Rhythmic rumble of hompak the sound of cultural coevolution


While on the subject of agave (see last week's post), there is one quite eccentric use I didn't mention, as a musical instrument. Not the whole plant - that wouldn't make any sense - but the hollowed out flowering stem.

The hompak is a long wooden instrument with a flared distal end. Something like an unfurled trumpet or perhaps a shortened alphorn. I can't find much background but it seems to have originated in the Mexican region during Mayan times (this next image is part of a mural I saw at the Museo Nacional de Anthropologia).


As you can see at the top of the post, my Mexican friend Manuel Bonilla Rodríguez not only has one, but plays it. The extraordinary part is that he plays it, and it sounds, like an Australian didgeridoo. Cultural co-evolution says Manuel.

I can attest to it sounding very similar to the didgeridoo played by the Australian Indigenous people of northern Australia. It even requires circular breathing, which although used with various more commonly encountered wind instruments is essential for creating the distinctive pulsating drone of the didgeridoo.

Here is Clarence Slockee playing the didgeridoo at the Blue Mountains Botanic Garden at Mount Tomah, New South Wales, in 2005, followed by Manuel at the National Autonomous University of Mexico in 2018.


Of course you can play any long, hollowed out, tube in the style of a didgeridoo. A university friend of mine used to show off by playing a vacuum cleaner, although the sound wasn't quiet as mellifluous as that produced by wood.

There are differences between the hompak and didgeridoo. The flared end for starters. Also the source of the tube.

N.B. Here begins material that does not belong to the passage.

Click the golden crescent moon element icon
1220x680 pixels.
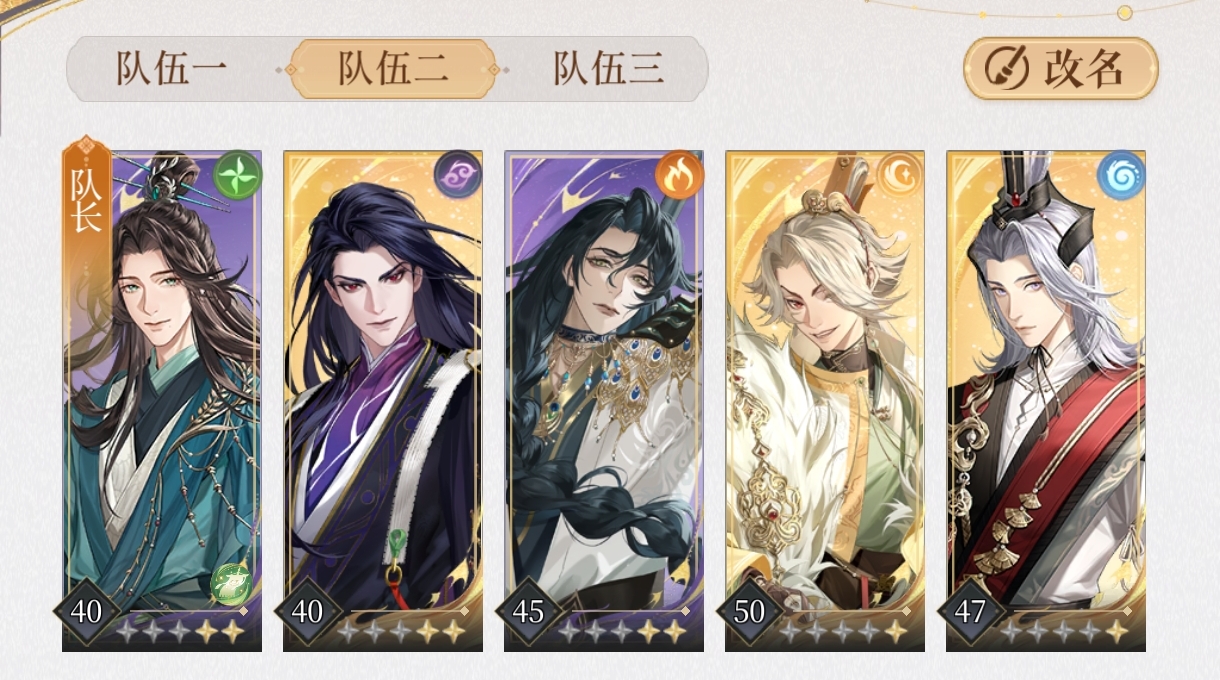coord(901,175)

Above you see a didgeridoo carried in the Woggan-ma-gule ceremony held at Royal Botanic Garden Sydney on 26 January 2007. Mostly it's made from a hollowed out eucalypt branch, traditionally with the hard work done by termites.


In Mexico, it's the hollowed out flowering stem of an agave, with the trumpet end due to the flaring of the stem at its base. A small segment - maybe 15 centimetres long - of bamboo is added at the mouth end, but no wax is applied (unlike the Australian didgeridoo).

To finish, I saw another cultural pursuit in Mexico City that to my knowledge Aboriginal Australians have - quite sensibly - not taken up, Voladores de Antropologia (literally, Flyers of Anthropology). I won't go into all the details but essentially four people dangle upside down from ropes that unravel and rotate from the top of a rather long pole until the 'flyers' reach the earth. It began, I understand, in the rainforest trees of southern Mexico. Today you can, if you are lucky, see it in this park setting in Chapultepec.